His solution is to take the guaranteed renewable insurance approach. Here is how it will work:
At the time of implementation, everyone in the country will have the option to purchase health insurance without their pre-existing conditions being considered. Insurers will only be allowed to set premium prices based on the individual’s age and smoking status.
As long as an individual maintains continuous coverage, they will always be able to continue with the same insurance plan or even switch to a different plan without any of their pre-existing conditions being factored into their premium price.
However, if an individual chooses not to maintain continuous insurance coverage, insurers have the freedom to take pre-existing conditions into account and charge them a different price. If the individual is healthy, they could still be offered a price as low as others their same age and smoking status who maintained continuous coverage. But if the individual has pre-existing conditions, they could be charged as much as the maximum premium, which would be the premium a 64-year-old who smokes would be charged.
Once they have again maintained 12 months of continuous coverage, the prices available to them will revert back to the continuous coverage price being offered to others their same age and smoking status.
This will encourage healthy people to make the choice to maintain insurance coverage without any draconian or unconstitutional big-government mandates. Personal accountability will be maintained.
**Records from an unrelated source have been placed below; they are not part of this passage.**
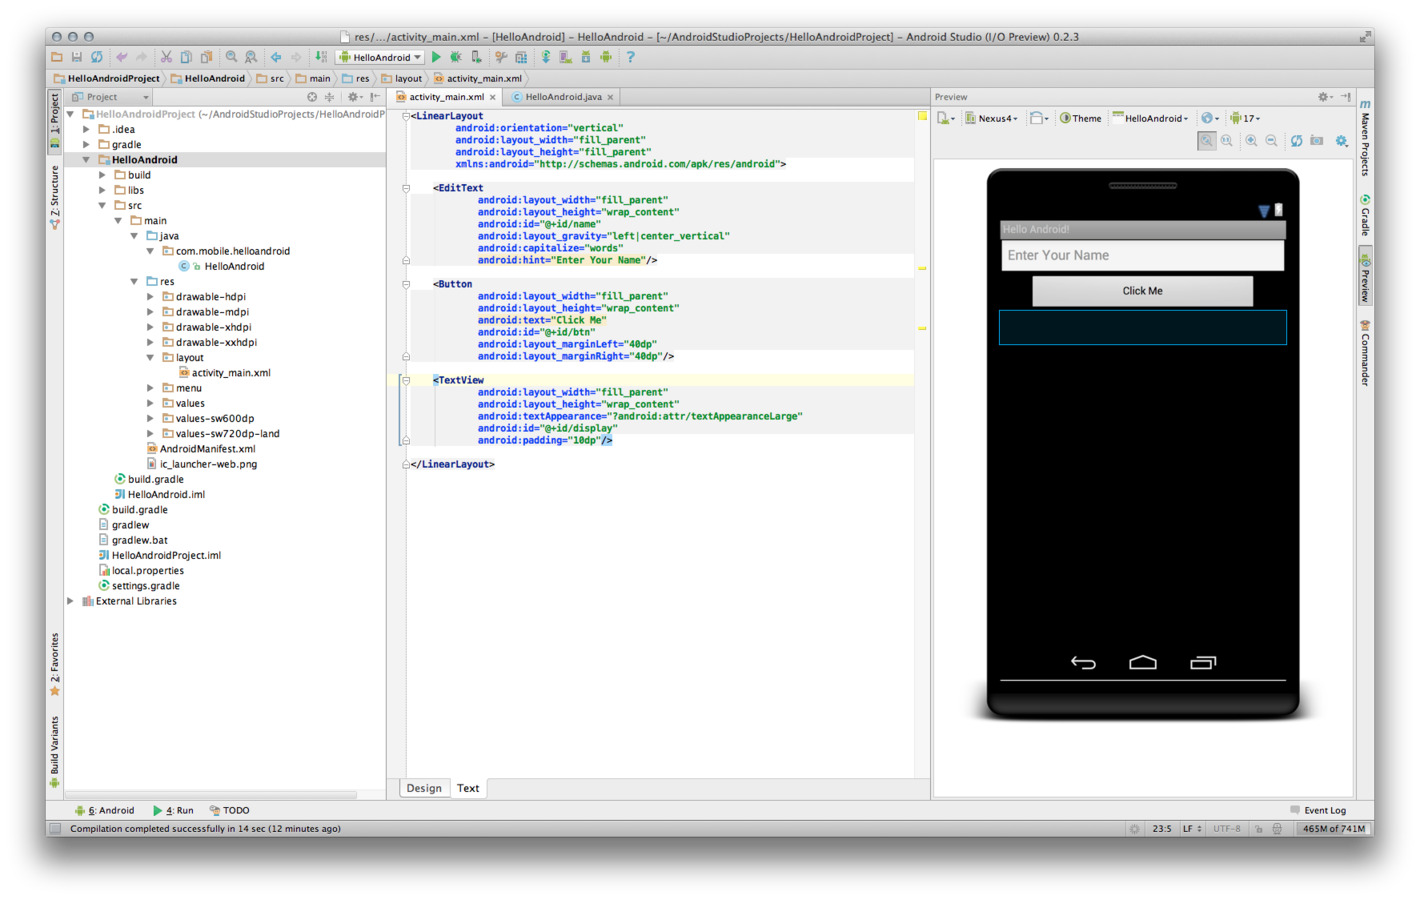Zoom in the layout preview

click(x=1251, y=141)
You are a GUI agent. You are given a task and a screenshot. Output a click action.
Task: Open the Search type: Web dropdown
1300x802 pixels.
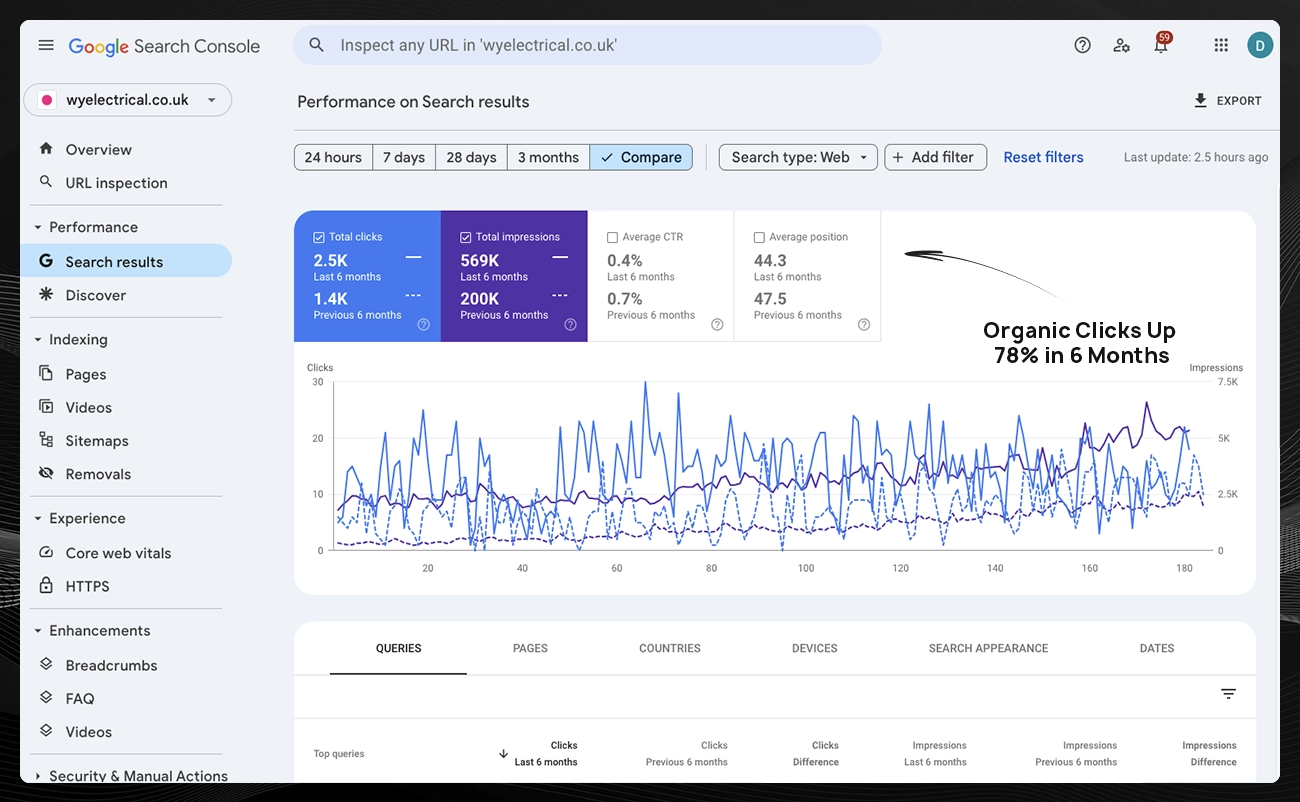(797, 157)
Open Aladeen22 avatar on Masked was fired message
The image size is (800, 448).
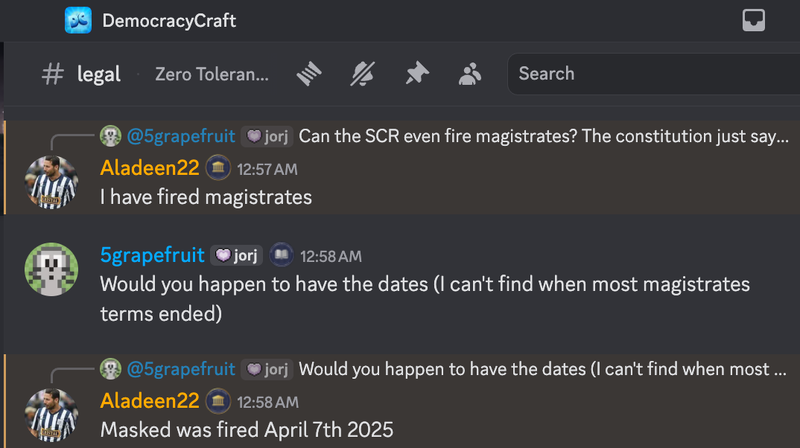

However, for these changes to work, President Trump will have to solve one more problem that Obamacare created.
Currently, people up to 400% of the federal poverty level (FPL) qualify for subsidies to make sure insurance premiums are not financially grievous. What the middle class above 400% of the FPL has found, however, is that their premiums have rapidly become unaffordable.
President Trump will eliminate that 400% FPL limit and instead switch it to a flat limit of 9% of a family’s income, enabling anyone to afford health insurance if they choose to purchase it.
In summary, President Trump’s plan to fix healthcare starts by making changes to the insurance and provider markets to refocus healthcare competition on innovations that improve value for patients, which will lead to billions of dollars saved. And at the same time, his plan will encourage and enable all Americans to purchase health insurance at affordable prices in a way that does not create market distortions that interfere with value-improving innovation.
And he will accomplish these changes all for a much lower cost than Joe Biden’s foolhardy plan to strengthen the unpopular Obamacare policies and force more people onto government insurance.
Well, Mr. President, there you have it. A ready-made health policy platform, complete with rhetoric, to win over those last few independents and propel you into another four years as President. Let’s just hope you have congress on your side with this plan or it will go nowhere.